The really interesting thing will be to see if the effect on retail prices will be to lower the inflation measure or whether there will only be a noticeable lowering of prices in areas that aren't included in the measure. If this pressure of internet purchasing does lower the inflation measure then raising interest rates will have beome more efficient, inflation will fall more rapidly than otherwise and interest rates will follow. Has the internet made our economy more efficient?


----------



## sitonit (Dec 29, 2006)

After several warranty issues over the last year which incurred large costs for freight (except when my local tackle store fixed gratis) and lots of time and messing around I am starting to wonder about the benefits of shopping OS starting to think i would rather give old mate down the road an extra few hundred a year for the service and because I'd rather help a local than some yank i've never met and if he's like the ones i have..................


----------



## DGax65 (Jun 7, 2006)

Gatesy said:


> I prefer to buy from Japan because i couldn't imagine having to buy something from someone like Kraley :twisted:


Then buy from someone like me. Some people think I'm Canadian, you know :lol:

I guess it's time to start up that fishing gear export business.


----------



## sbd (Aug 18, 2006)

gra said:


> To finish up, they gave me another quick whip about why I should have paid double and bought it here instead of the US, then the sign-off line - "We really appreciate your business."


My dealings thus far with Lowrance in Australia have convinced me of the validity of dealing directly with the US. It was far quicker and far cheaper (less than half price) for me to buy the new transducer I needed from the States, than to get one delivered from them (in Lane Cove, Sydney) to Bias (in Lane Cove, Sydney) according to Navico. I ended up telling Bias this, and telling them if they wanted a sale, they'd better get up the importer pronto. I absolutely wanted the item on the same day, and ended up paying twice the price, and picking up the item myself from the importer because their courier would take a week to get it 2.4 km. Roll on the global state - isn't this what free trade is supposed to be about anyway? There's got to be some advantage for going and fighting other people's wars.

I do buy most of my gear locally (even fancy Jap tackle), but if the local merchants are going to act the fool, I'm happy to treat them as same. Maybe if they stopped trying to get rich from a low volume of high priced items, they might even manage to get rich from a high volume of reasonably priced kit. I'm still a staunch supporter of my local tackle shop, but he doesn't treat me like an idiot. Needless to say, I've just bought my new Lowrance X67C from Basspro (they didn't take much convincing).


----------



## fisherdan (Apr 17, 2007)

Oh, my order of Pakula Dojo Peche lures turned up express post YESTERDAY... 10 days after I ordered them from 3 suburbs away!!

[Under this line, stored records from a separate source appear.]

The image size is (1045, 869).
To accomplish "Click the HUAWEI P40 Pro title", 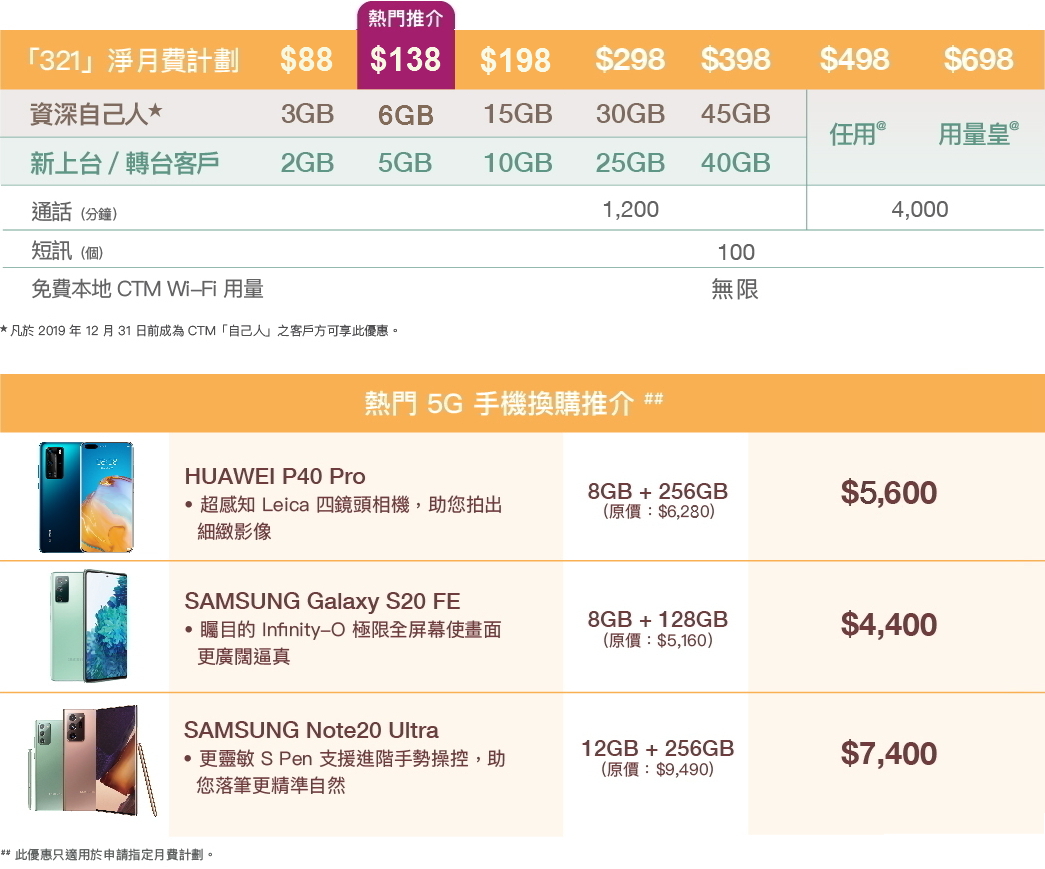I will [x=275, y=476].
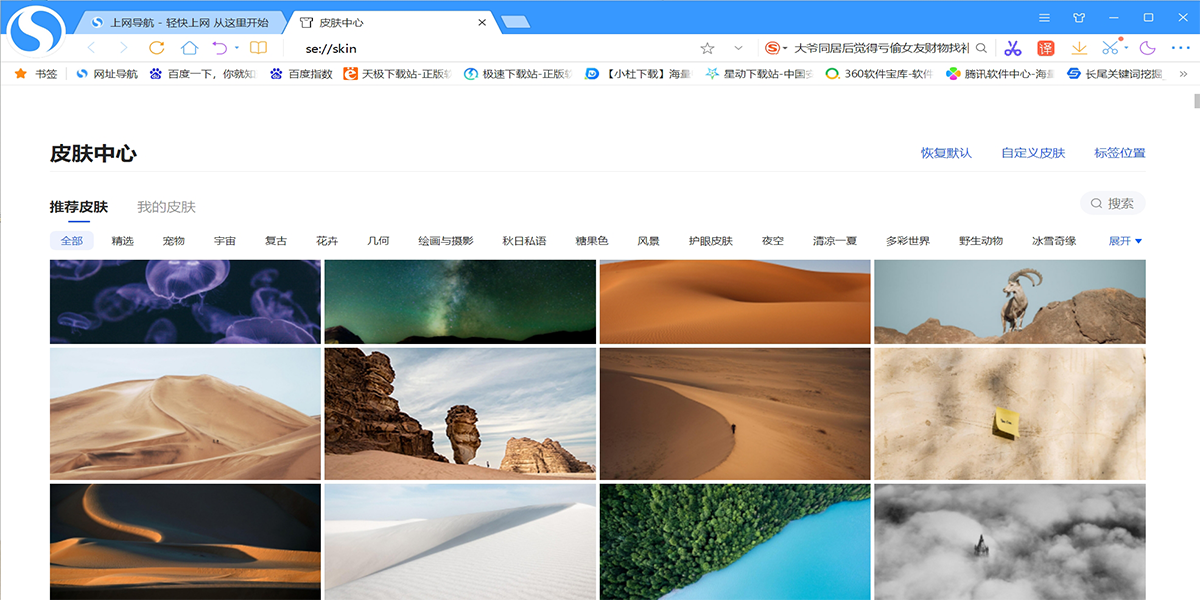The image size is (1200, 600).
Task: Open the browser hamburger menu icon
Action: (x=1044, y=17)
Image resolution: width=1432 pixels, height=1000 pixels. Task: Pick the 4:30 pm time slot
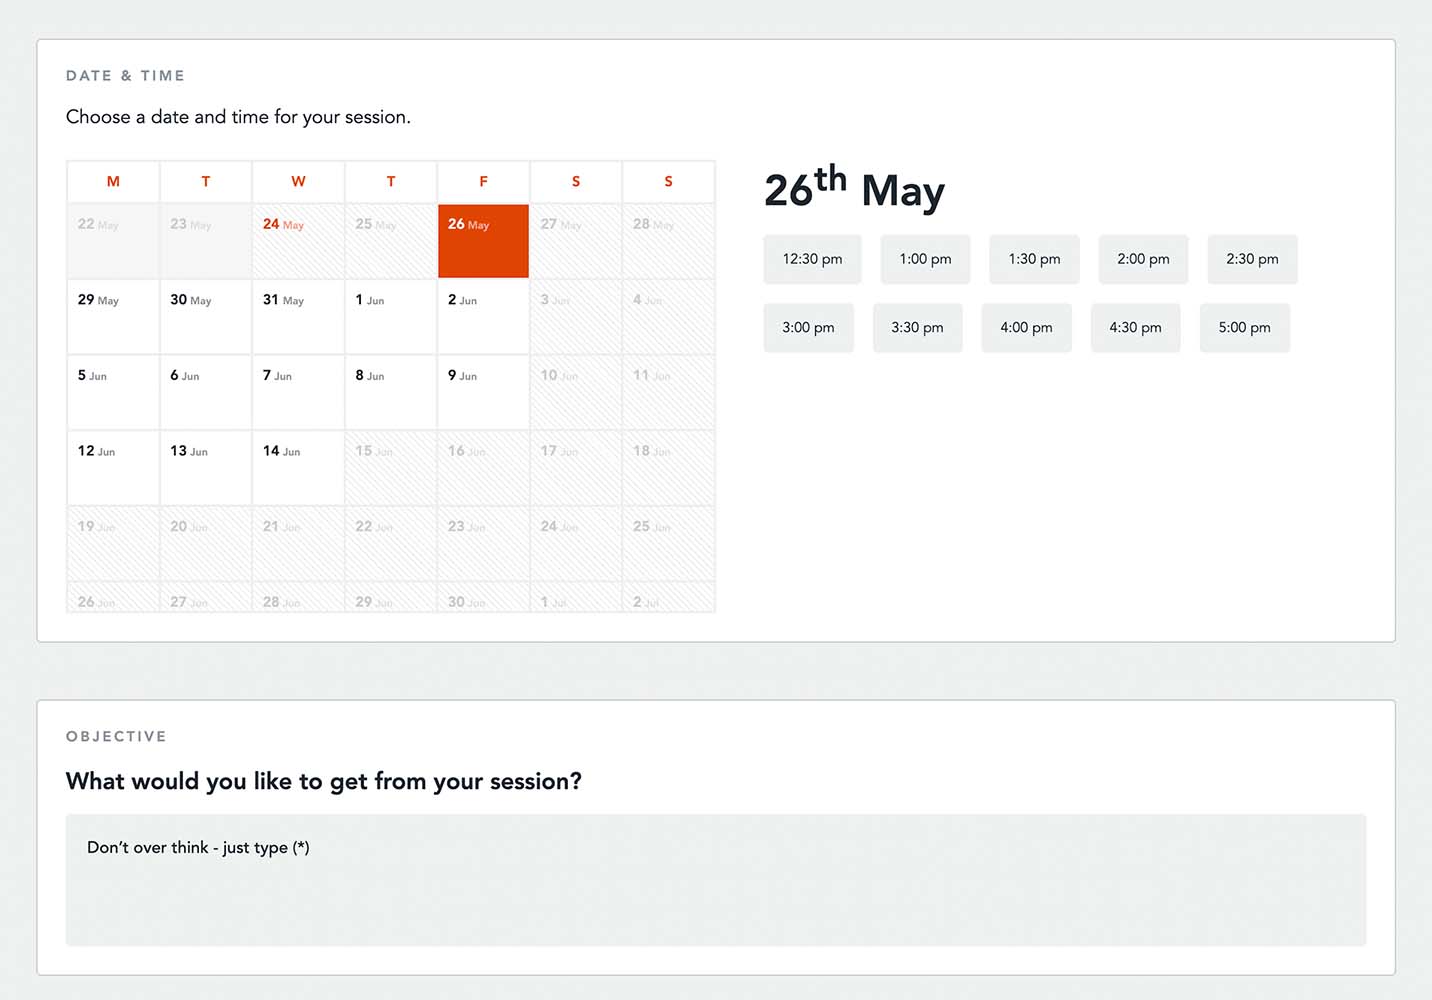click(1135, 328)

My Cabelas jacket turned up on the 21st, 7 days...

Had to get extra lures for SWR on the way.. got lots now...


----------



## Redfish (Apr 25, 2007)

It's been said many times before on this forum. I feel sorry for the local guys. When shopping for low end GPS and sounders, more than a few places said to pick them up off eBay. Some didn't even carry them as the margins were too small. No wonder the importers get so testy when you bring stuff in. Go the aussie peso!


----------



## fisherdan (Apr 17, 2007)

I was chatting with my local tackle shop owner after noticing the new Penns at a similar price I paid on the net, he explained he had been giving suppliers a hard time about their prices and reinforcing just how many sales he knew he was loosing to the web, and that if they wanted him to stock their gear they would have to make it competitive enough or it just was not worth his while.. Seems they might just be starting to listen... Or notice the drop in turnover!


----------



## grimo82 (Jan 16, 2007)

Anyone know of any good US sites for shimano gear??

im after some eggbeaters and a 2spd TLD30.


----------



## sitonit (Dec 29, 2006)

cheap shimano aspire on ebay at the moment
http://cgi.ebay.com.au/ws/eBayISAPI.dll ... :IT&ih=025


----------



## hairymick (Oct 18, 2005)

> Anyone know of any good US sites for shimano gear??
> 
> im after some eggbeaters and a 2spd TLD30.

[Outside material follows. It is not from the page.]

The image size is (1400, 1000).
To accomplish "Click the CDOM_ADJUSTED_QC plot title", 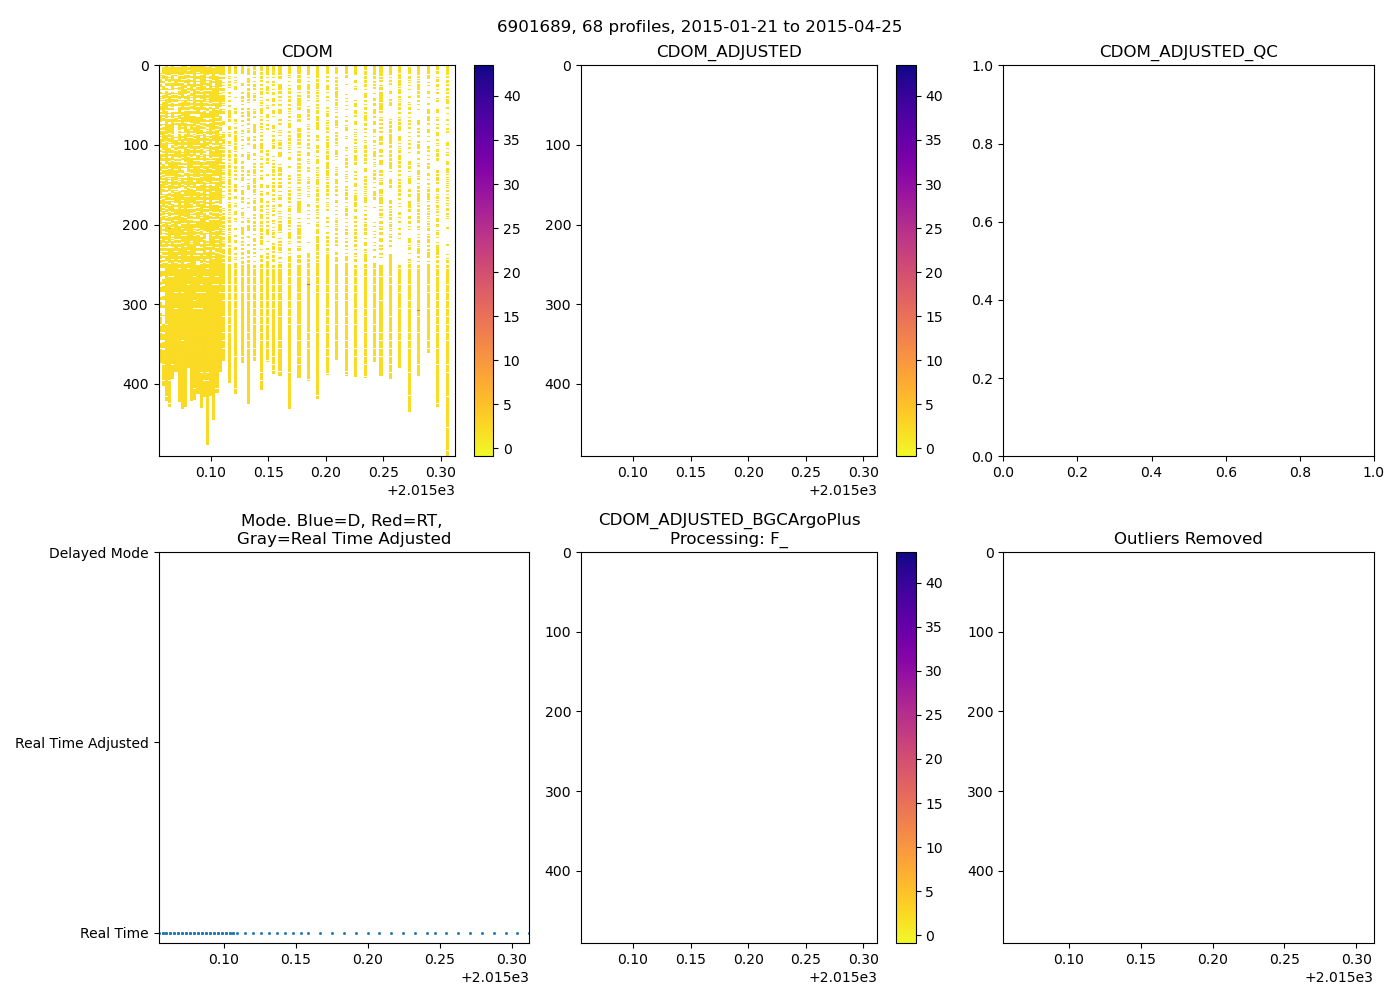I will pyautogui.click(x=1188, y=52).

Cabelas !!!!  and just about anything else you might need.


----------



## ronotron (Nov 27, 2007)

cabelas? really? i have found a few other US sites with much better prices, and of course there is always the ebay stores....

not sure if i am allowed to post commercial websites on here


----------



## fisherdan (Apr 17, 2007)

ronotron said:


> not sure if i am allowed to post commercial websites on here


If it relates to a bargain that we all can benefit from and you have no link with the company I believe it's OK, but don't worry, if it's not the Mods will let you know like a wife you never knew you had!


----------



## Sparra (Nov 3, 2007)

gra said:


> This is a great time to relay an experience I had just this week. I have been, and still am quite a supporter of the "buy from overseas and take the risk " theory. However, last weekend my 2-month old Eagle 320c shat it's dacks. Even though I know the answer I still sent the email to Eagle asking the what the chances were of a local warranty repair, given that the Australian importer is a wholly owned subsiduary of Lowrance anyway. The reply was terse to say the least. Not even a "Dear Gra" to start the 2 paragraph lesson on why I should not have talked the American seller (Basspro) into shipping overseas. Apparently they're not supposed to do that as part of their distributor's agreement. Then of course came the kicker, the $50US return freight to be paid _before_ they would inspect the item, which is more than Basspro charged to send it here in the first place, plus the freight to the US, plus a service fee if they figured it out to be my fault.
> To finish up, they gave me another quick whip about why I should have paid double and bought it here instead of the US, then the sign-off line - "We really appreciate your business."
> 
> Now, I aint really crying about it. All this stuff is too be expected and I always knew it to be this way, but, purely for the sake of clarity - they really mean it when they say it has to go home for warranty, and now I really am at the point where I'm only going to be marginally ahead financially.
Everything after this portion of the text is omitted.